「若いママパパが奇抜な名前つけるっていう偏見困るよね〜、あたしゆとりだけど昭和な名付けにしたいのに。
初見で読めない漢字とかーうんー、ペットとか源氏名っけ?そゆ可愛い発音? ああいう可愛いのは選ばないかなぁ」
ルルナの意見に乗っかって斬新な名前について喋ってるフリをして、
澪碧嶺を攻撃しやしないけど遠回しに澪碧嶺を批判していたんだ。
正に子供が今風ネームのママ集団が睨んできたけど、
外見オシャレ内面古風こそモテ子のポリシーの君はどうでもよかった。
でも、玲ちゃんもまあまあ君と同じレベルで底意地が悪いみたいだった。
「澪碧嶺って名前みゅあねってフリガナなきゃさあー? 初対面の人、あれだよ。
“……え、……え? ミオ……アオ、あ、ヘキ?……ミオヘキ――、嶺……ミネ……? え、ミオヘキミネ? え……え?! みゅあね? は、そーっすか、はあ、みゅあねさん、失礼しまし、た、いや本当に”ってなるじゃん?!

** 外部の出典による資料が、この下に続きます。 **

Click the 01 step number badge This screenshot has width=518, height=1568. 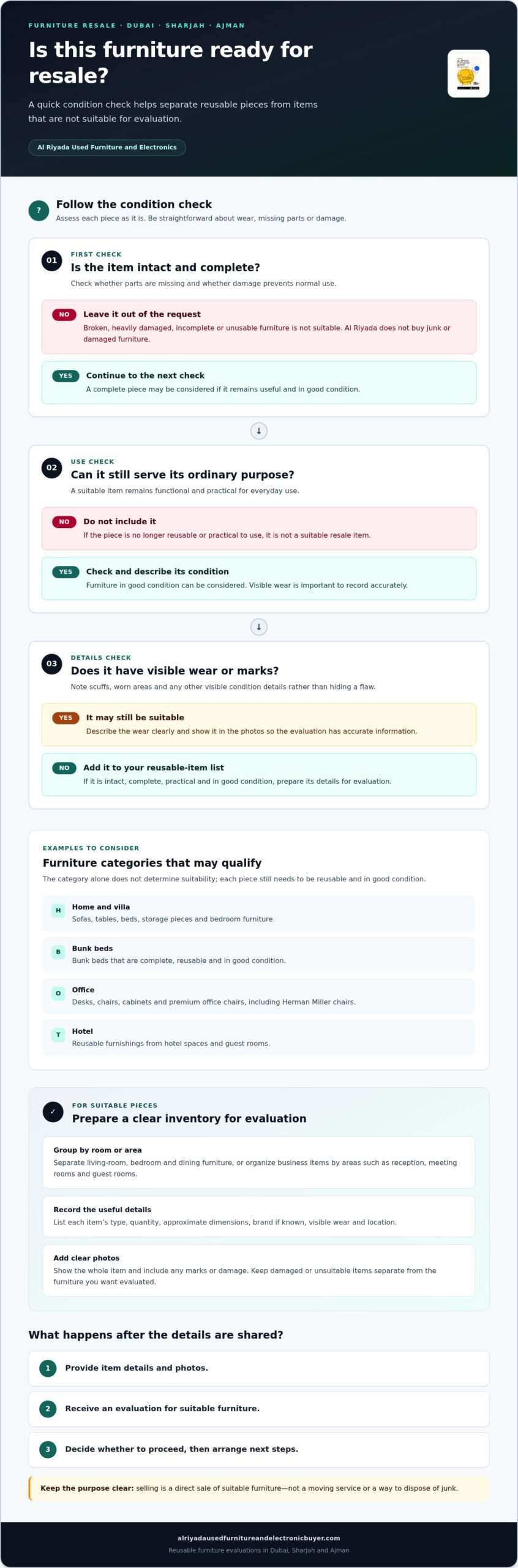coord(51,260)
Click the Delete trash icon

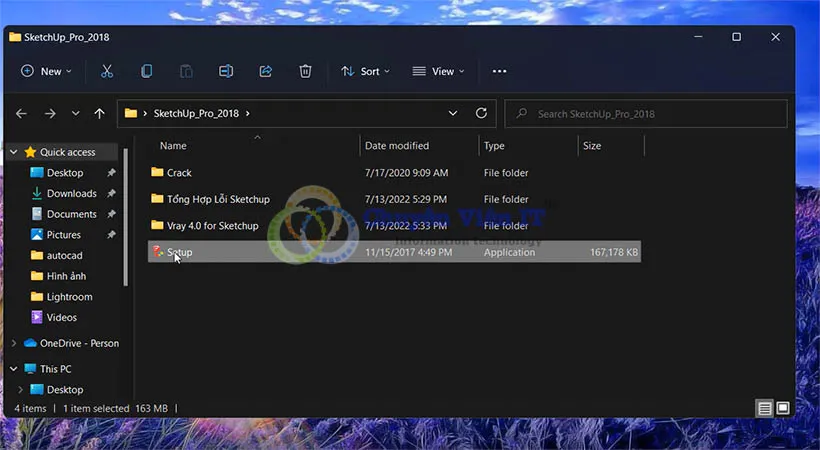click(306, 71)
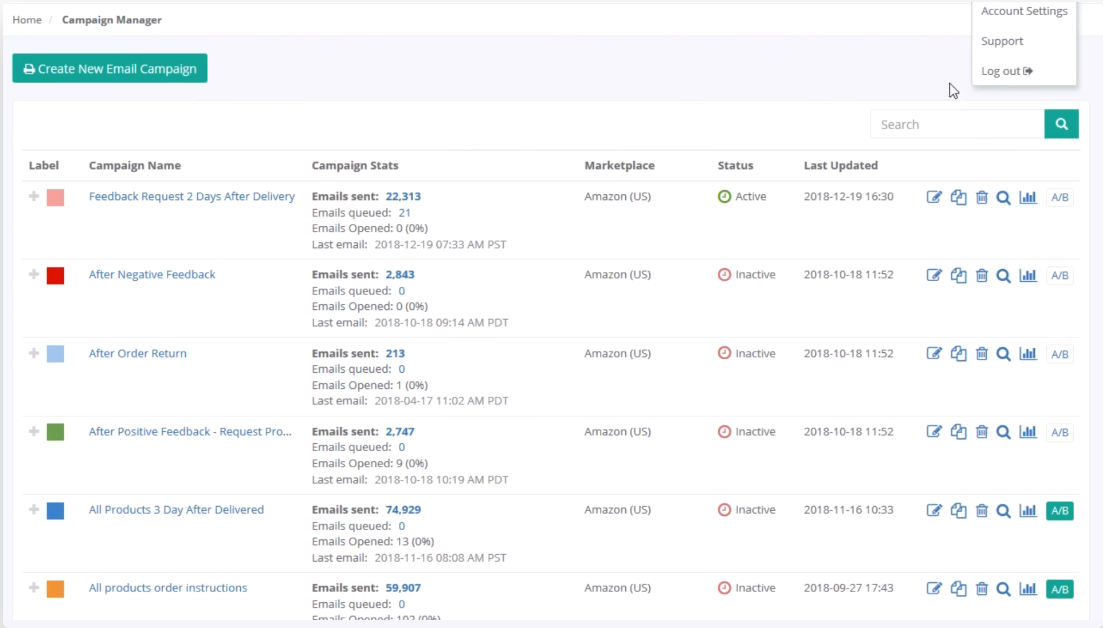Viewport: 1103px width, 628px height.
Task: Toggle A/B on All products order instructions
Action: coord(1059,589)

そんななのにミュアネって! 無茶ブリでしょ。やばい、今更ツボってきたよ」
爆笑する玲ちゃんに笑いながら、
「どして最近の親ってそーゆーセンスなんだろね? 私は平仮名までかなあ?」って、
ルルナはいつもの大人ルルナらしく誰も傷つけない物言いをしてて、
二人が澪碧嶺を庇わない感じが、君は楽しくなってしまっていた。